A Roundtable Luncheon featuring Dr. Jin Park on Recent Developments on the Korean Peninsula and Prospects for U.S.-Korea Relations

San Francisco, USA

July 30, 2018

On July 30, The Asia Foundation and the Institute of East Asian Studies, UC Berkeley organized a conversation on “Recent Developments on the Korean Peninsula and Prospects for U.S.-Korea Relations” with Dr. Jin Park, President of Korean-American Association and Asia Future Institute. As a member of the board of directors of the Friends of The Asia Foundation in Korea, Dr. Park is an adviser of the Foundation’s programs in Korea and the region. Following the fanfare of the Trump-Kim summit in Singapore, Secretary Mike Pompeo has visited Pyongyang for the third time to make a breakthrough in the nuclear talks. We are entering uncharted waters in Korea and Northeast Asia, and Dr. Park, with his years of experience covering foreign policy and security issues in the Asia Pacific region, shared his perspectives about the array of challenges facing the region.

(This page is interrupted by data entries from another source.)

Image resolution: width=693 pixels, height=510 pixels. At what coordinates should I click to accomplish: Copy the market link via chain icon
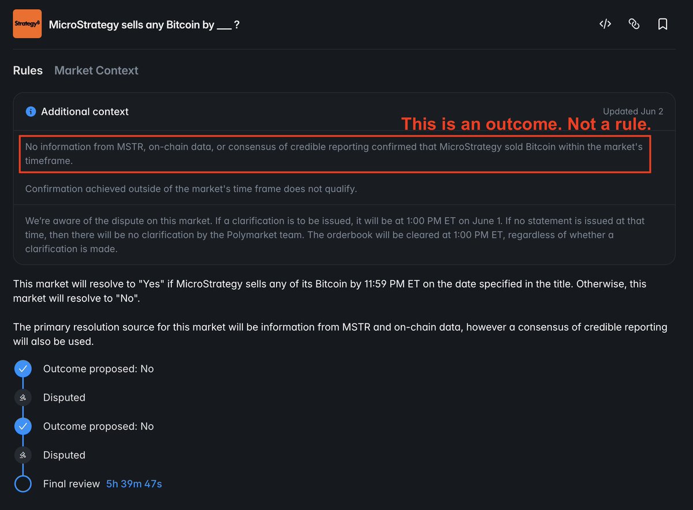(634, 24)
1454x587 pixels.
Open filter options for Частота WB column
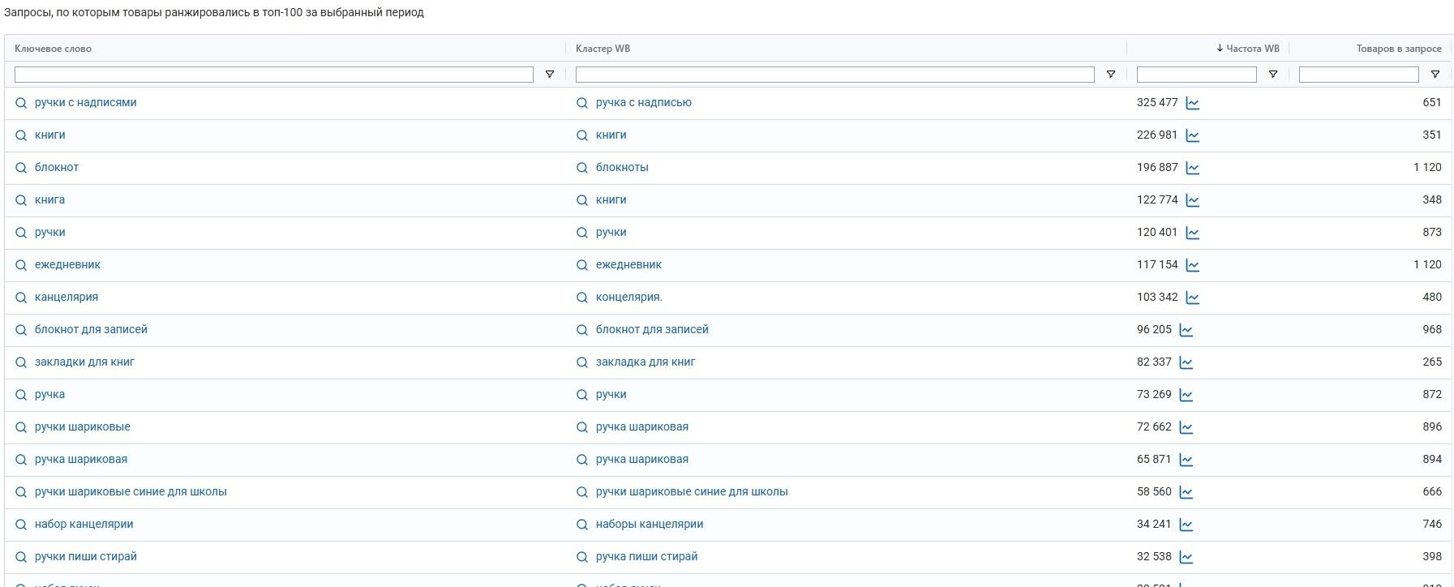(x=1272, y=75)
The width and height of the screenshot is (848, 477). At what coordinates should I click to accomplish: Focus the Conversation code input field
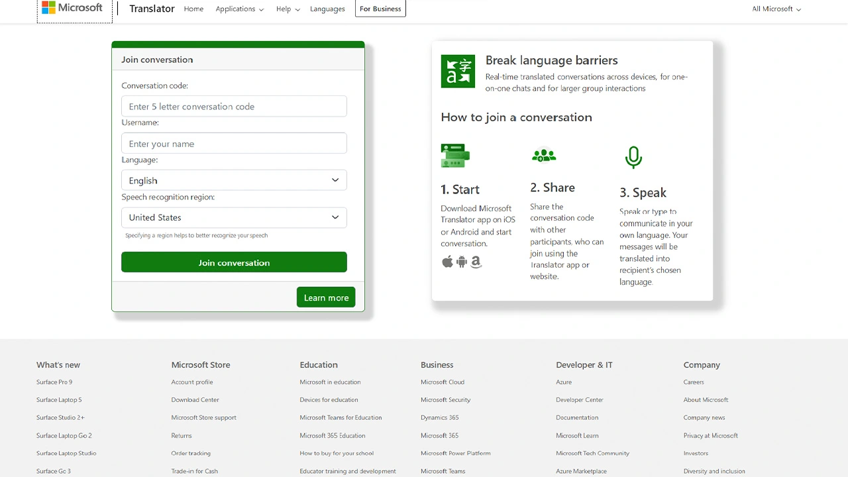234,107
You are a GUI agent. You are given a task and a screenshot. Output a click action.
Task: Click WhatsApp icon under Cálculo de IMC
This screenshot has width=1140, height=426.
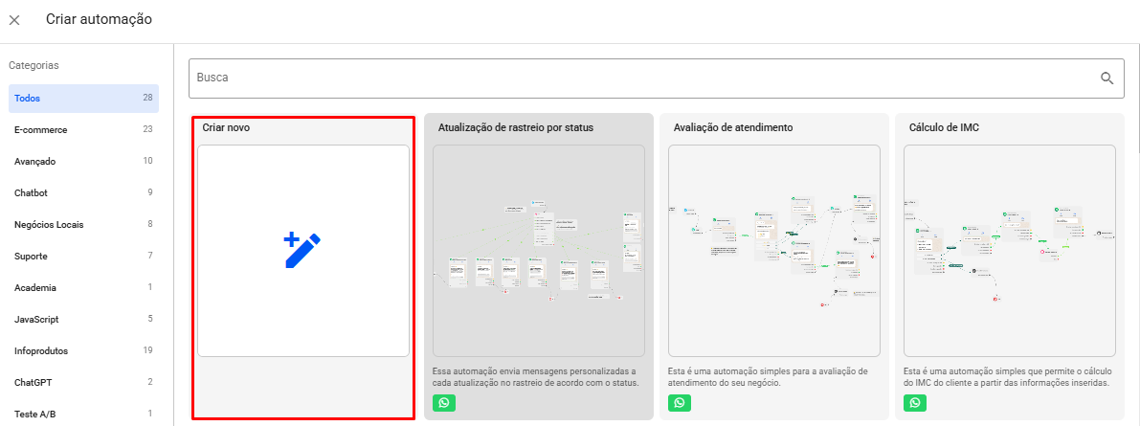coord(914,404)
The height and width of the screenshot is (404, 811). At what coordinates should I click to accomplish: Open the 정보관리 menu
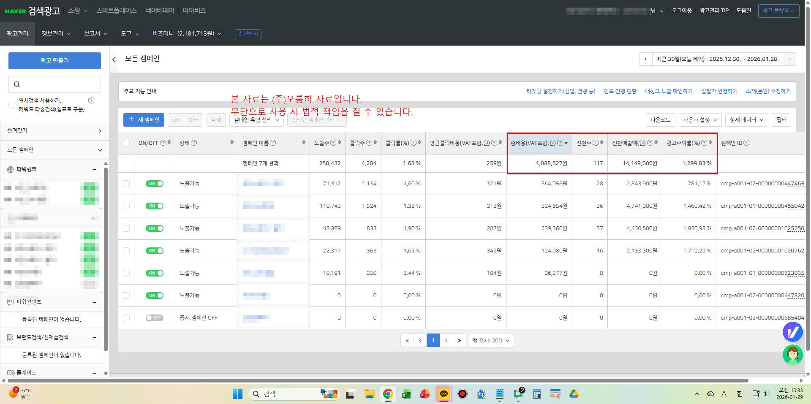(56, 34)
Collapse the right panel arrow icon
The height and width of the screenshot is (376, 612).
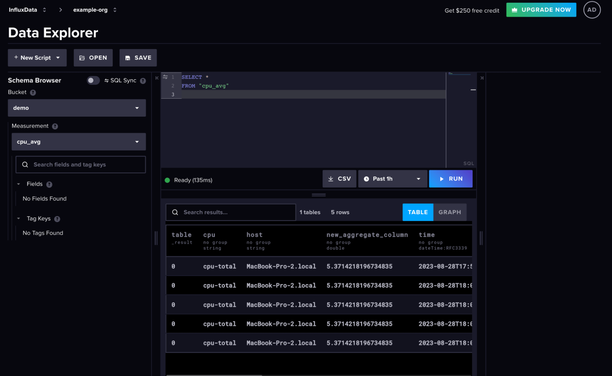click(482, 78)
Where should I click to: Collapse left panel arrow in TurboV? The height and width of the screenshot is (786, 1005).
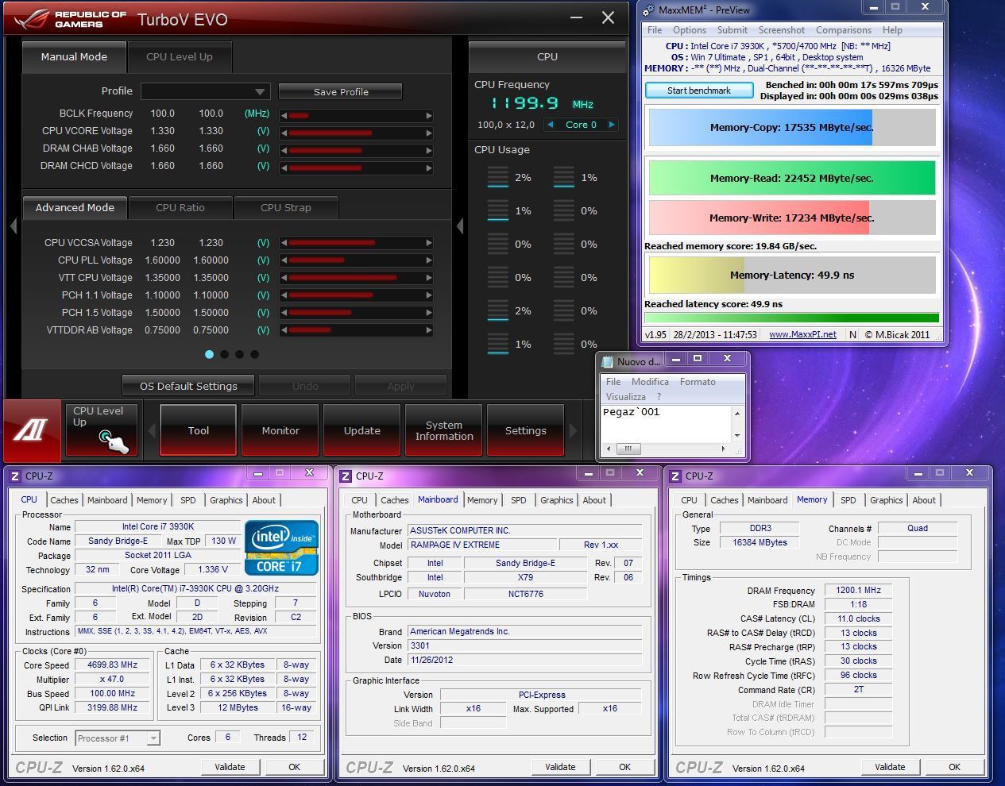point(13,226)
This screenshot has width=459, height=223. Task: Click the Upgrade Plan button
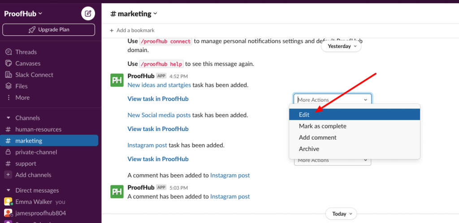pos(48,30)
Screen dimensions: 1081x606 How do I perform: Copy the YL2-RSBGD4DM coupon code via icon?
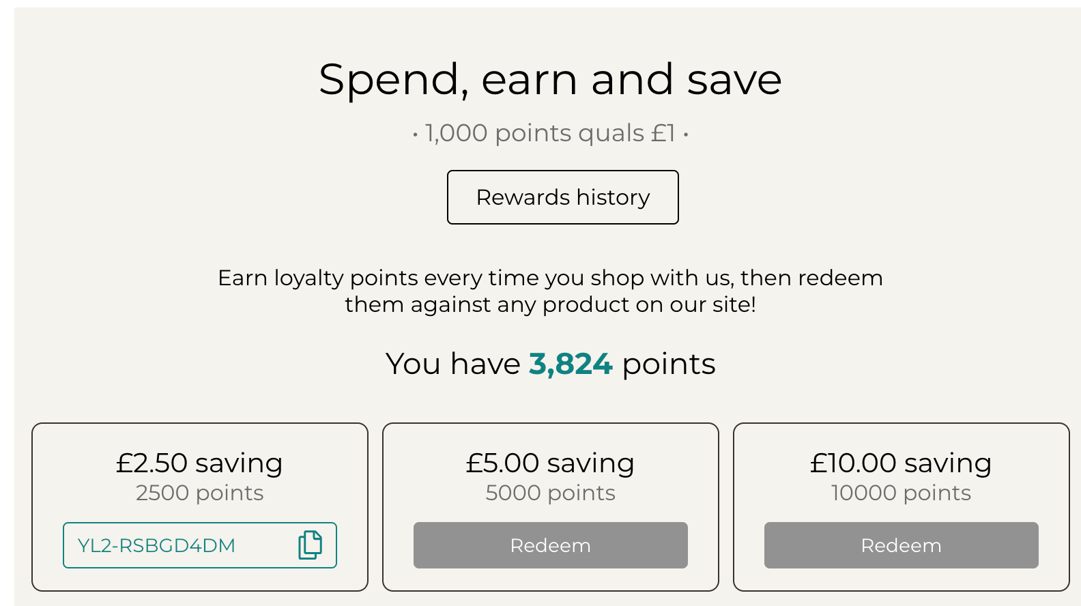tap(310, 545)
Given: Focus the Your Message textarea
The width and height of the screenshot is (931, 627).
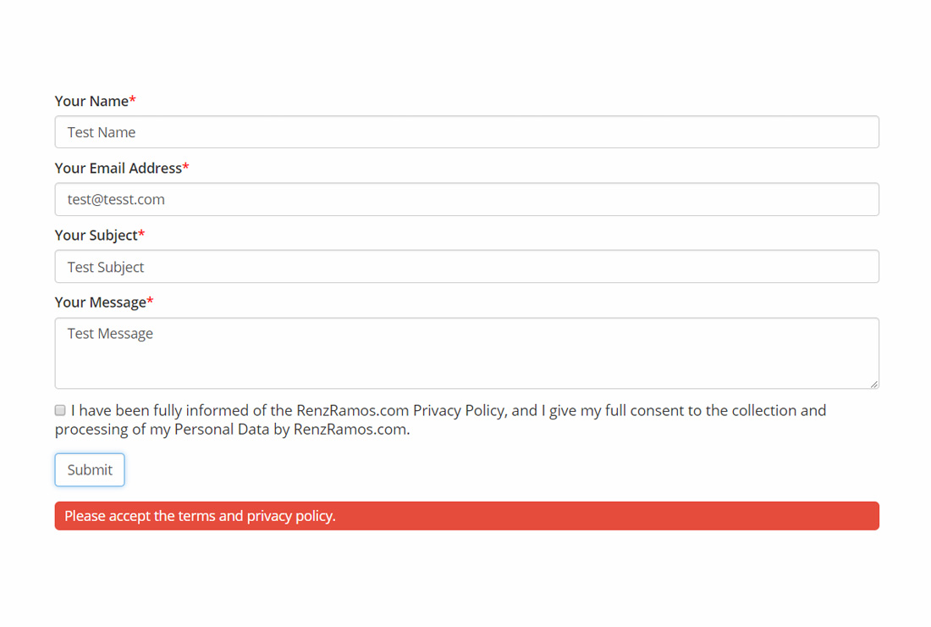Looking at the screenshot, I should [x=466, y=353].
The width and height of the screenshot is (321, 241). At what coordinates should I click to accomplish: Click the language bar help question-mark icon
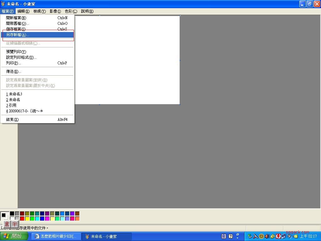[x=231, y=236]
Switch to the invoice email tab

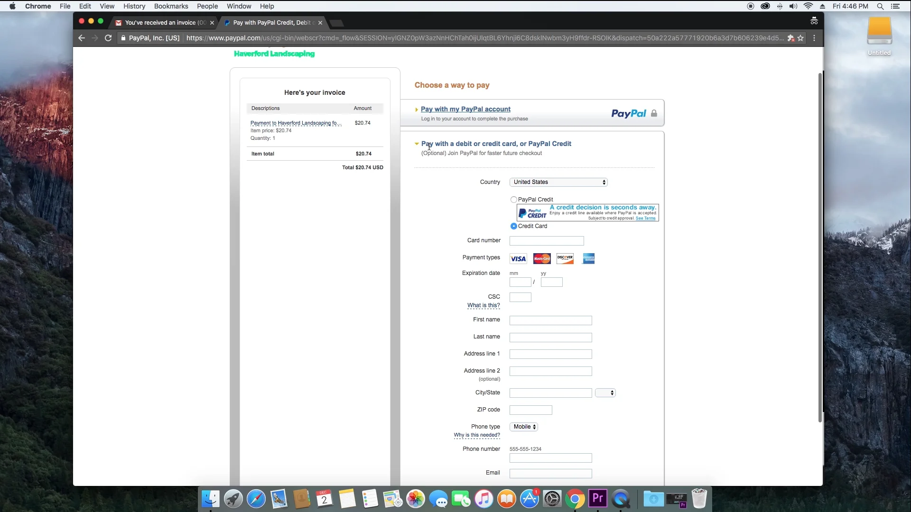click(161, 22)
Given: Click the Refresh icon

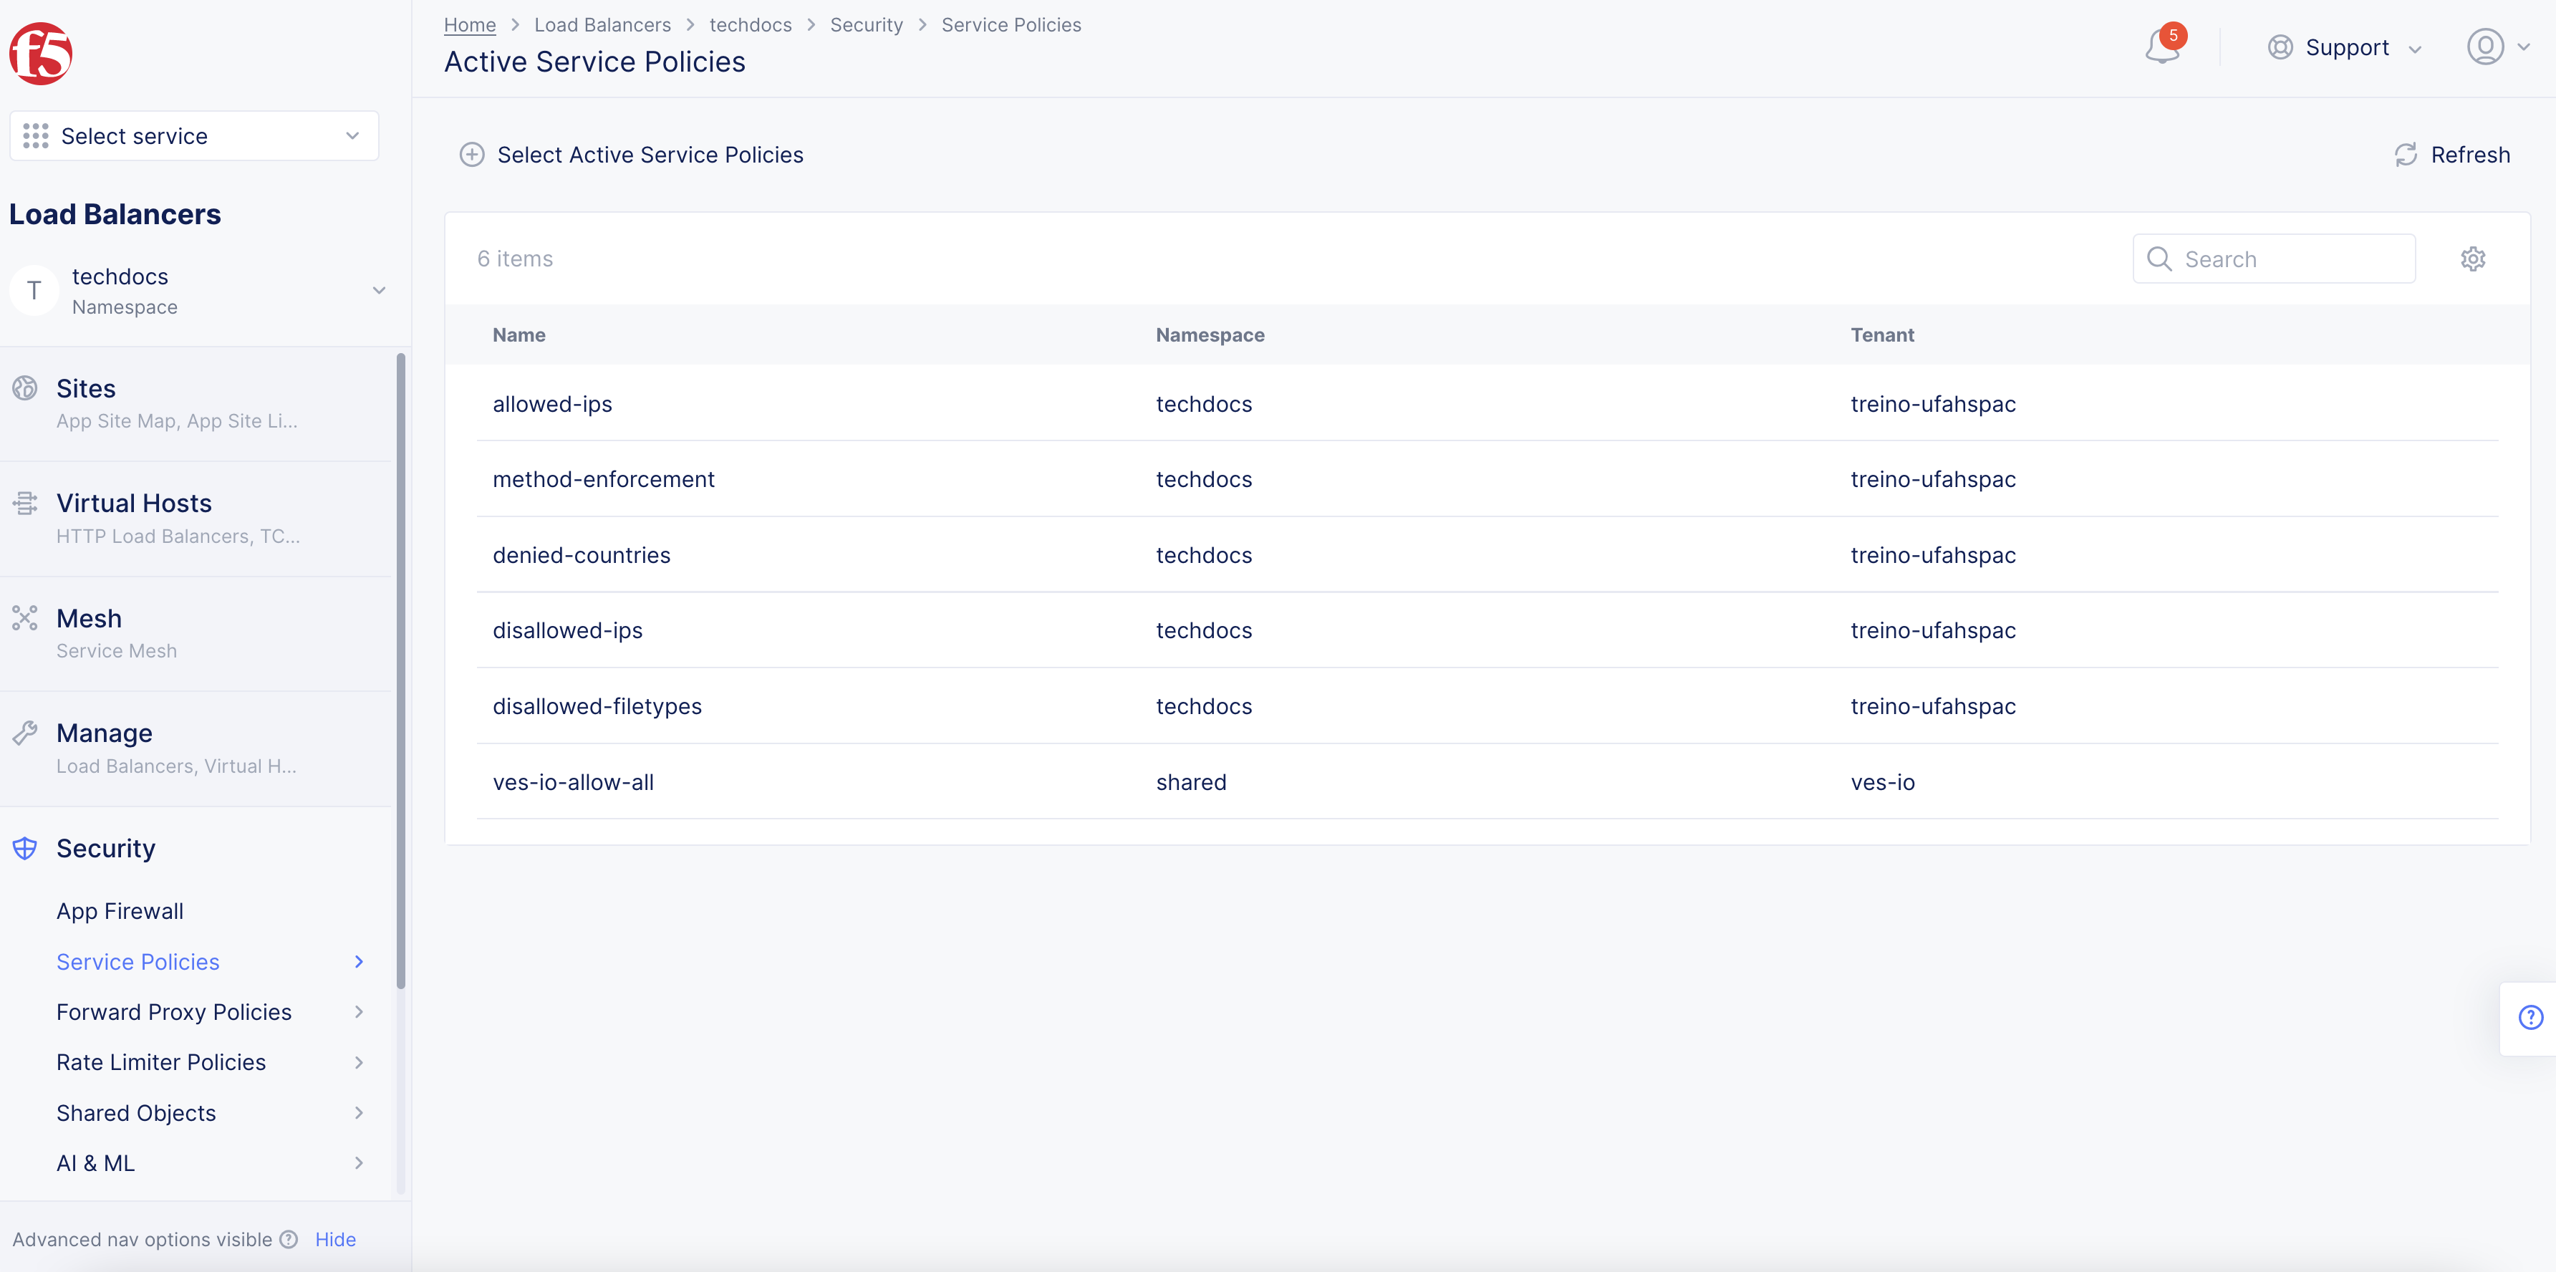Looking at the screenshot, I should pyautogui.click(x=2405, y=155).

Dr. Park shared his opinion about the current status of North Korea. Dr. Park said, “The problem with North Korea is not just the nuclear issue, but it goes deeper into the nature of the political regime.” “Regional security is not easy…unless you radically change the nature of our alliance and disregard the security situation on the Korean Peninsula. [Satisfying the five demands from DPRK] is something very, very difficult” Dr. Park also added the importance of the coordination of U.S. policy.


“So, this is the difficulty of the U.S. policy. Maintaining sanctions, on the one hand, and to make friendship with North Korea. How do you manage the two contending requirements? In what order and in what time frame? This needs to be discussed closely with South Korea because we are dealing with North Korea on a daily basis across the demilitarized zone. Therefore, coordination of policy is very important.”


Dr. Park also made a comment on Secretary Pompeo’s statement that the U.S. is “engaged in patient diplomacy” with DPRK. He said, “This is a reflection of the difficulty of dealing with North Korea. Which [South Korea] knows very well…We dealt with North Korea for 25 years [since DPRK’s withdrawal from the Nonproliferation Treaty] trying to reverse their decision and to change the course of history for North Korea to understand them to make the right decision. So, it will be difficult for any government in Washington to change the thinking in North Korea in one or two or two and half years of time. It will be impossible. I think that is a mission impossible, but that does not mean we should do nothing. We should try our best to carry the message to the North in one voice – South Korea, the United States, China, Russia and Japan- five countries should be one voice to North Korea [saying] ‘you have [a] better option for the future of the country and we are ready to help you under the condition that you denuclearize.”